§ **Source passage**:
_ _ _

Over the last year or so I've been looking quite a bit at Elasticsearch for use as a general purpose time series database for operational data.

Whilst there are definitely a lot of options in this space, most notably InfluxDB, I keep coming back to Elasticsearch when we're talking about large volumes of data where you're doing a lot of analytical workload.

More than a few times, I've been asked to explain what Elasticsearch looks like to the would-be developer/operations person. This isn't too suprising, the documentation isn't great at giving a real world architectural overview - which can really help contextualise the documentation.

Having been asked again today, I've decided to write one up here - so I can save some time explaining the same thing over and over.

It's important to note for the would be reader that this is my imperfect understanding of Elasticsearch. If you spot any glaringly obvious errors please let me know and I will update this accordingly and you'll have my eternal thanks for helping me grok this a little better.

So, as they say: the show must go on!

Elasticsearch concepts

ElasticSearch is a search engine built on top of the Apache Lucene. It's great for full text search (duh) as well as analytical workloads with adhoc queries and aggregations.

In NoSQL parlance, it would be classified as a document-oriented database and that's primarily how your application will run with it.

You insert your DOCUMENT into an INDEX.

  • An index is a namespace for documents and is analogous to a database table
  • Unlike a table, there is no schema per se
  • You define what fields are indexed for search at this level

An INDEX is backed by one or more SHARDS

  • When you create an index, you specify the number of primary shards your data will be split across.

_ _ _

§ **Task goal**: Continue the Elasticsearch concepts passage, picking up right after its last sentence about specifying the number of primary shards.

§ **Information provided**:
_ _ _

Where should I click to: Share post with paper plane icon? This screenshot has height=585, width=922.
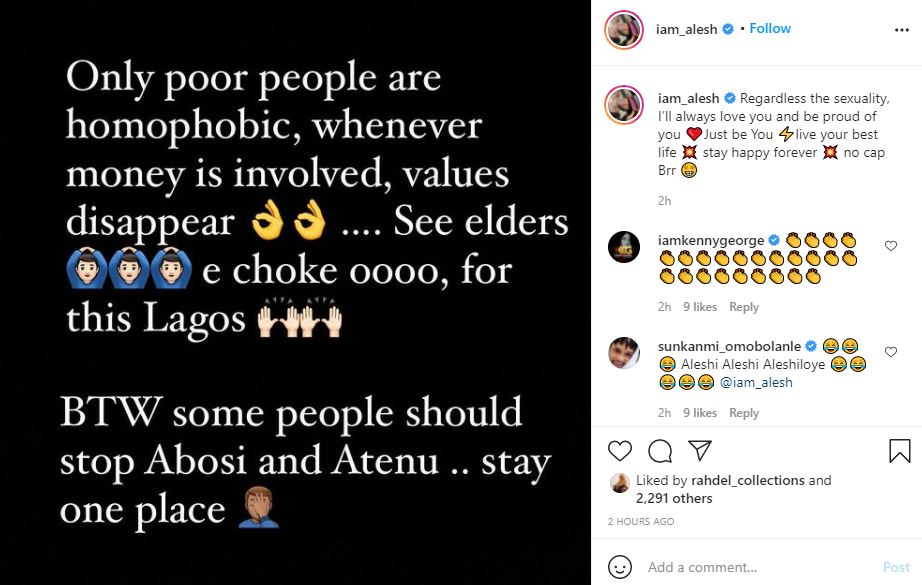coord(699,451)
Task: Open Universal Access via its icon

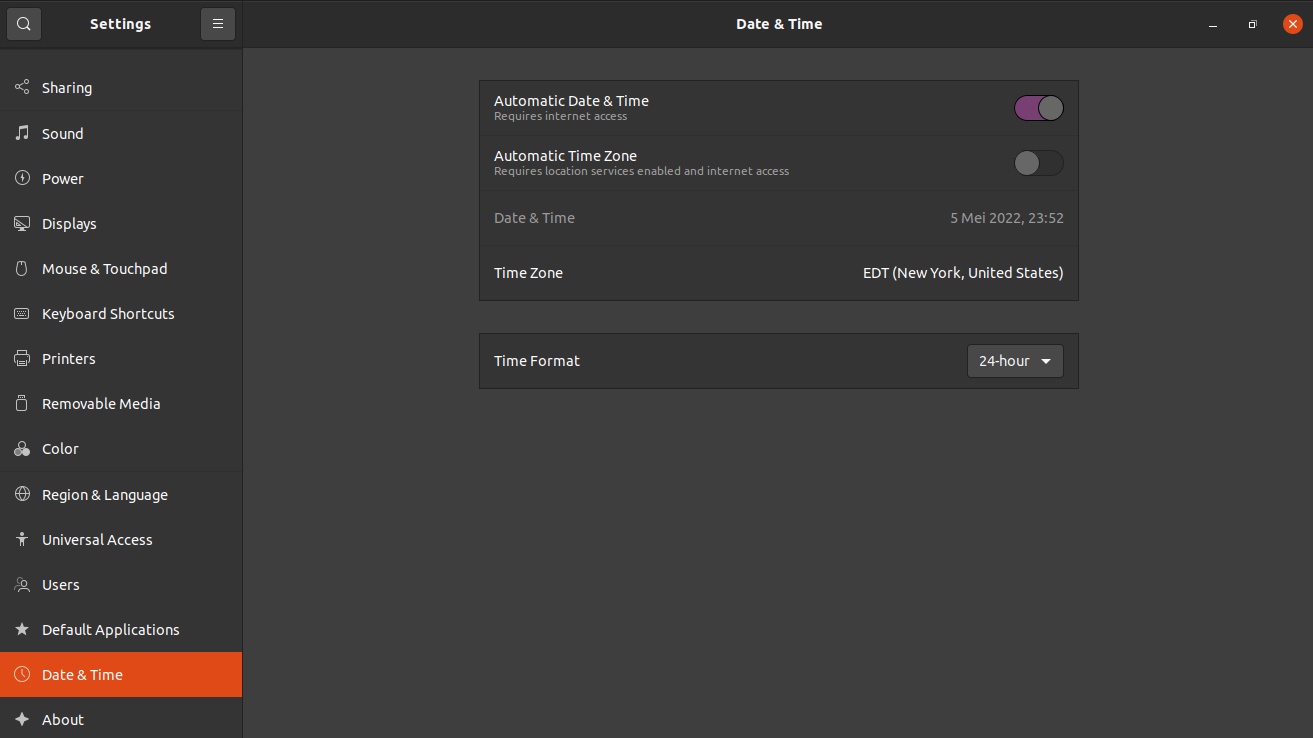Action: (x=21, y=539)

_ _ _

§ **Response**:
  • Elasticsearch uses a hash function to determine what shard your document is stored in and accessed from.
  • You cannot change the number of primary shards after the index is created.

A SHARD can have zero or more REPLICA SHARDS

  • For each primary shard in your index you will have X replica copies (defined by the index policy)
  • If the node hosting the primary shard fails, a replica shard will be promoted to primary
  • Replica shards are used for scaling out read performance - the more replica shards you have, the more reads you can service.
  • Unlike primary shards, you can change the number of replica shards any time

ELASTICSEARCH runs as a CLUSTER made up of NODES

  • Nodes automatically form a cluster when correctly configured
  • Elasticsearch will automatically distribute (and move) shards as needed by your index configuration
  • Your application can talk to any node in the cluster and they will forward your request to a node with the data to service your request
  • If you have a busy cluster, you can deploy proxy nodes - these are nodes that don't store shards and can be used to direct incoming requests

A SHARD is a Lucene index

  • Every time your query needs to access a shard, the Lucene engine needs to be running for that data
  • Don't confuse a Lucene index (a shard) with an Elasticsearch Index (a collection of shards)

Caring and feeding for your cluster

I won't cover setting up and maintaining quorum in the cluster, because that's pretty well covered elsewhere. If you're running on AWS there's even a managed product available which helps simplify things a lot.

For the keen observer, that last bullet point raises some interesting constraints when managing your cluster.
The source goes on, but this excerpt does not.